In the PU (Table 4), MS-GWCN reaffirms its dominance, achieving 99.56% ± 0.08% OA, 99.39% ± 0.27% AA, and κ: 99.46 ± 0.00, the highest metrics among all methods. It delivers 100.00% ± 0.00% accuracy in critical classes, such as Meadows, Painted Metal Sheets, and Shadows, with near-perfect performance in Asphalt (99.36% ± 0.17%) and Bare Soil (99.98% ± 0.04%). Its minimal standard deviations (e.g., ±0.00 in Shadows) underscore exceptional stability, solidifying its superiority in spectral-spatial feature integration. 3D-CNN ranks second (OA: 99.36% ± 0.01%, AA: 99.47% ± 0.05%, κ(×100): 99.10 ± 0.01), excelling in Painted metal sheets (100.00% ± 0.00%) and Bare Soil (99.93% ± 0.01%). However, it exhibits moderate volatility in Gravel (94.62% ± 1.48%) and Bitumen (97.75% ± 1.76%), revealing sensitivity to spectrally complex surfaces. AMGCFM (OA: 95.62% ± 0.01%, AA: 90.66% ± 0.02%) demonstrates high variability, collapsing in Bare Soil (87.59% ± 3.57%) despite strong results in Gravel (99.02% ± 0.79%) and Self-Blocking Bricks (98.79% ± 0.26%). Its erratic performance (e.g., ±3.57% in Bare Soil) questions its reliability for real-world deployment and suggests caution in its use. MDGCN (OA: 95.68% ± 0.22%, κ(×100): 94.25 ± 0.29) struggles in classes requiring fine-grained discrimination, Severe underperformance in Shadows (81.03% ± 0.49%) and Trees (83.78% ± 1.55%). Moderate accuracy in Asphalt (93.55% ± 0.37%) and Self-Blocking Bricks (94.99% ± 1.33%). DSM-S2GCN ranks last (OA: 92.72% ± 0.76%, κ: 90.50 ± 0.88), with catastrophic failures in Asphalt (82.61% ± 4.23%) and Meadows (93.42% ± 2.12%). Despite achieving perfect scores in Bitumen (100.00% ± 0.00%) and Painted metal sheets (100.00% ± 0.00%), its inability to generalize across classes, such as Gravel (92.12% ± 1.23%), highlights architectural limitations.

We conduct a qualitative analysis to intuitively demonstrate the classification results and compare the classification performance of different methods. Figures 24 qualitatively illustrate that MS-GWCN consistently produces classification maps that are virtually identical to the ground truth, sharply delineating class boundaries and eliminating the salt-and-pepper noise and mislabeling that afflict competing methods. On IP (Figure 2), MS-GWCN achieves perfect accuracy, even in spectrally confounding regions such as Soybean-mintill, whereas 3D-CNN and MDGCN suffer from scattered misclassifications, and AMGCFM struggles along complex borders. Similarly, on SA (Figure 3), MS-GWCN’s map exhibits the cleanest and most coherent segmentation of field parcels, markedly reducing noise relative to AMGCFM and preserving delicate structures missed by 3D-CNN and MDGCN. Finally, on PU (Figure 4), MS-GWCN captures subtle building-and-road interfaces with unmatched precision and maintains structural integrity in homogeneous areas, outperforming all baselines in spatial consistency. These results demonstrate MS-GWCN’s superior capacity to model intricate spectral–spatial patterns and to generalize robustly across datasets.

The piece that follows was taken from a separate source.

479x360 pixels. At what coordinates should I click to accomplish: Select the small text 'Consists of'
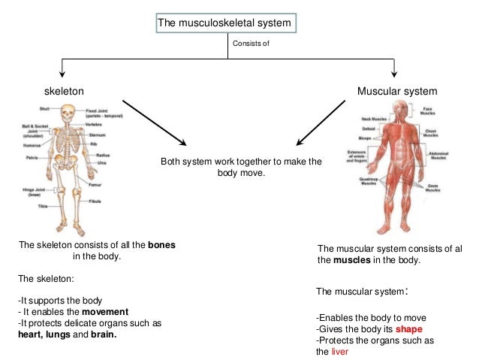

To evaluate generalization with limited labels, we reduced IP training samples. With 50% of labels, MS-GWCN still achieved >98% OA (vs. ∼95% for 3D-CNN). With only 10% of labels, MS-GWCN attained ∼90% OA (vs. ∼85% for 3D-CNN). These results highlight MS-GWCN’s sample efficiency and robustness.

3.4 Influence of parameters

To elucidate the contributions of our two principal innovations,multi-scale graph wavelet convolution (MS-GWC) and explicit graph-structure representation. We conducted a focused ablation study. In Section 3.4.1, we modify the number of wavelet scales (i.e., the number of parallel GCNConv branches in each GraphWaveletConv layer) to evaluate how the scale count influences feature richness and classification. In Section 3.4.2, we examine the impact of spatial graph connectivity. The foundational MS-GWCN architecture, training hyperparameters, and data splits remain unchanged throughout each experiment.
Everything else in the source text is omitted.